Hi everybody,
The current x86 assembler in the Factor source code is very messy and
not very extensible, and soon I'll need to support more opcodes as the
code generator becomes more complete. So I coded a new assembler from
scratch. This took me two days to write. I think the source is
beautiful! It only supports 27 opcodes right now, but because if the way
its designed, adding new opcodes is relatively easy. All the common
instruction formats are supported.
Here is an example that assembles some meaningless machine code, but
demonstrates the syntax:
[ HEX: 805a0e0 ] EDX MOV
ECX 3 SHL
EDX [ EAX -3 ] MOV
EAX 8 SUB
[ HEX: 805a0e0 ] EAX MOV
EDX 3 SHR
ESP 12 ADD
EDX ECX ADD
EDX PUSH
HEX: 804d7f4 CALL
ESP 10 ADD
RET
Here is the code:
--------->8----------
USE: compiler
IN: assembler
USE: words
USE: kernel
USE: parser
USE: generic
USE: lists
USE: math
USE: errors
! A postfix assembler.
!
! x86 is a convoluted mess, so this code will be hard to
! understand unless you already know the instruction set.
!
! Syntax is: destination source opcode.
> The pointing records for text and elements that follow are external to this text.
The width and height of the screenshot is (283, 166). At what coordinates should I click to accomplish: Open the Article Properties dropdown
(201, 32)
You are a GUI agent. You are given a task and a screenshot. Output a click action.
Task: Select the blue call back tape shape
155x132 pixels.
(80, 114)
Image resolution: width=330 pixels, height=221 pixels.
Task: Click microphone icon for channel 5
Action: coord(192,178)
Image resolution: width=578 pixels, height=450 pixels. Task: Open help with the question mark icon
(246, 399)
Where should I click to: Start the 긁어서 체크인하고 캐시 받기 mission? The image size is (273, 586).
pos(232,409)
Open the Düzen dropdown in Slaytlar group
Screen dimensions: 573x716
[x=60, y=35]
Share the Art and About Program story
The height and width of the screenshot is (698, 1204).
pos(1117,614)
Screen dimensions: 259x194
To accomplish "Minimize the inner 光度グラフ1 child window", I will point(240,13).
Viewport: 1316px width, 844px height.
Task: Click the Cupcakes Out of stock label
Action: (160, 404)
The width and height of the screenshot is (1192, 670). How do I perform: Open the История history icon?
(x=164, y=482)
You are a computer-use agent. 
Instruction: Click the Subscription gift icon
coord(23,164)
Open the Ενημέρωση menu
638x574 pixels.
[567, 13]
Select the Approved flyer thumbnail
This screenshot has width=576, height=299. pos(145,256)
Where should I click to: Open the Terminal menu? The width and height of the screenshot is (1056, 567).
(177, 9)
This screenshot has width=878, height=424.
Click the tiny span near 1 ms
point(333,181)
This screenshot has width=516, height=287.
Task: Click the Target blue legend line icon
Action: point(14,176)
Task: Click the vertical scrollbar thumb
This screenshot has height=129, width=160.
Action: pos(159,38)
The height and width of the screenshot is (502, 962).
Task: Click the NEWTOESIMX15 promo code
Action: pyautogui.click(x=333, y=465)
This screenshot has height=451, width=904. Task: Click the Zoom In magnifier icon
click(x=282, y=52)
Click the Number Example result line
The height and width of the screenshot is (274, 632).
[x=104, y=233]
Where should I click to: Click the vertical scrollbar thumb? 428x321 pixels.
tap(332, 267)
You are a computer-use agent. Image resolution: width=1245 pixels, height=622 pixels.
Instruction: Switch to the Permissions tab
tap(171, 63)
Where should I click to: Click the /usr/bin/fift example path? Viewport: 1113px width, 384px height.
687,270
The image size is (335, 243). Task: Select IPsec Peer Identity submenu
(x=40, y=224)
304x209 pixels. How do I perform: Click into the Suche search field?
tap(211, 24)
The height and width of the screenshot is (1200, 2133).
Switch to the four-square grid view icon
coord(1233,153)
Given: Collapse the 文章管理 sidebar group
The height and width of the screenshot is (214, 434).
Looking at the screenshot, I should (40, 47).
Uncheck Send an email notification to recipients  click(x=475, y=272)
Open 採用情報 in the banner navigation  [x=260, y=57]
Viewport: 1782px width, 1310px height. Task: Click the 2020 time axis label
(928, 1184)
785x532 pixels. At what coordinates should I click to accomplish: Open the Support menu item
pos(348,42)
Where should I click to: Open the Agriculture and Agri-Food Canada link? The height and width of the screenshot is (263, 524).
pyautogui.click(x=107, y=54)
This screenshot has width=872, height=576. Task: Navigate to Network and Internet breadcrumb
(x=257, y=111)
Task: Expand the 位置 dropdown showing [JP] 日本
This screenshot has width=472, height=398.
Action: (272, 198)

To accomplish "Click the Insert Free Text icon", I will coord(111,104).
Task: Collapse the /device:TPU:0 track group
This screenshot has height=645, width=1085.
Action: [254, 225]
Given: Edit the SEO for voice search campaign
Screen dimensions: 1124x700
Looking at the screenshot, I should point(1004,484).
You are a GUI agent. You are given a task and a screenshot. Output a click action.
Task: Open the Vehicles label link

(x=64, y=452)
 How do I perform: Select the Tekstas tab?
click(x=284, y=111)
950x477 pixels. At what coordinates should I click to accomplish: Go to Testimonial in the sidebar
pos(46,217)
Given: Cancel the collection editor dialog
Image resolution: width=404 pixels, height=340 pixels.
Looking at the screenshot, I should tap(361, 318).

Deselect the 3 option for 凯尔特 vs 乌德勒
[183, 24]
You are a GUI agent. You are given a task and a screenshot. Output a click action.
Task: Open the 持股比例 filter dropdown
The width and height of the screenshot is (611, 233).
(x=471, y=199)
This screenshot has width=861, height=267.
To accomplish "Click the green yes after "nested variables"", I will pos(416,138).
For example, to add
! 3 to EAX:
!
! EAX 3 ADD
!
! The general format of an x86 instruction is:
!
! - 1-4 bytes: prefix. not supported.
! - 1-2 bytes: opcode. if the first byte is 0x0f, then opcode is
! 2 bytes.
! - 1 byte (optional): mod-r/m byte, specifying operands
! - 1/4 bytes (optional): displacement
! - 1 byte (optional): scale/index/displacement byte. not
! supported.
! - 1/4 bytes (optional): immediate operand
!
! mod-r/m has three bit fields:
! - 0-2: r/m
! - 3-5: reg
! - 6-7: mod
!
! If the direction bit (bin mask 10) in the opcode is set, then
! the source is reg, the destination is r/m. Otherwise, it is
! the opposite. x86 does this because reg can only encode a
! direct register operand, while r/m can encode other addressing
! modes in conjunction with the mod field.
!
! The mod field has this encoding:
! - BIN: 00 indirect
! - BIN: 01 1-byte displacement is present after mod-r/m field
! - BIN: 10 4-byte displacement is present after mod-r/m field
! - BIN: 11 direct register operand
!
! To encode displacement only (eg, [ 1234 ] EAX MOV), the
! r/m field stores the code for the EBP register, mod is 00, and
! a 4-byte displacement field is given. Usually if mod is 00, no
! displacement field is present.
: byte? -128 127 between? ;
GENERIC: modifier ( op -- mod )
GENERIC: register ( op -- reg )
GENERIC: displacement ( op -- )
( Register operands -- eg, ECX )
: REGISTER:
CREATE dup define-symbol
scan-word "register" set-word-property ; parsing
REGISTER: EAX 0
REGISTER: ECX 1
REGISTER: EDX 2
REGISTER: EBX 3
REGISTER: ESP 4
REGISTER: EBP 5
REGISTER: ESI 6
REGISTER: EDI 7
PREDICATE: word register "register" word-property ;
M: register modifier drop BIN: 11 ;
M: register register "register" word-property ;
M: register displacement drop ;
( Indirect register operands -- eg, [ ECX ] )
PREDICATE: list indirect
dup length 1 = [ car register? ] [ drop f ] ifte ;
M: indirect modifier drop BIN: 00 ;
M: indirect register
car register dup BIN: 101 = [
"x86 does not support [ EBP ]. Use [ EBP 0 ] instead."
throw
] when ;
M: indirect displacement drop ;
( Displaced indirect register operands -- eg, [ EAX 4 ] )
PREDICATE: list displaced
dup length 2 = [
2unlist integer? swap register? and
] [
drop f
] ifte ;
M: displaced modifier cdr car byte? BIN: 01 BIN: 10 ? ;
M: displaced register car register ;
M: displaced displacement
cdr car dup byte? [ compile-byte ] [ compile-cell ] ifte ;
( Displacement-only operands -- eg, [ 1234 ] )
PREDICATE: list disp-only
dup length 1 = [ car integer? ] [ drop f ] ifte ;
M: disp-only modifier drop BIN: 00 ;
M: disp-only register
#! x86 encodes displacement-only as [ EBP ].
drop BIN: 101 ;
M: disp-only displacement
car compile-cell ;
( Utilities )
UNION: operand register indirect displaced disp-only ;
: 1-operand-short ( reg n -- )
#! Some instructions encode their single operand as part of
#! the opcode.
swap register + compile-byte ;
: 1-operand ( op reg -- )
>r dup modifier 6 shift over register bitor r> 3 shift bitor
compile-byte displacement ;
: immediate-8/32 ( dst imm code reg -- )
#! If imm is a byte, compile the opcode and the byte.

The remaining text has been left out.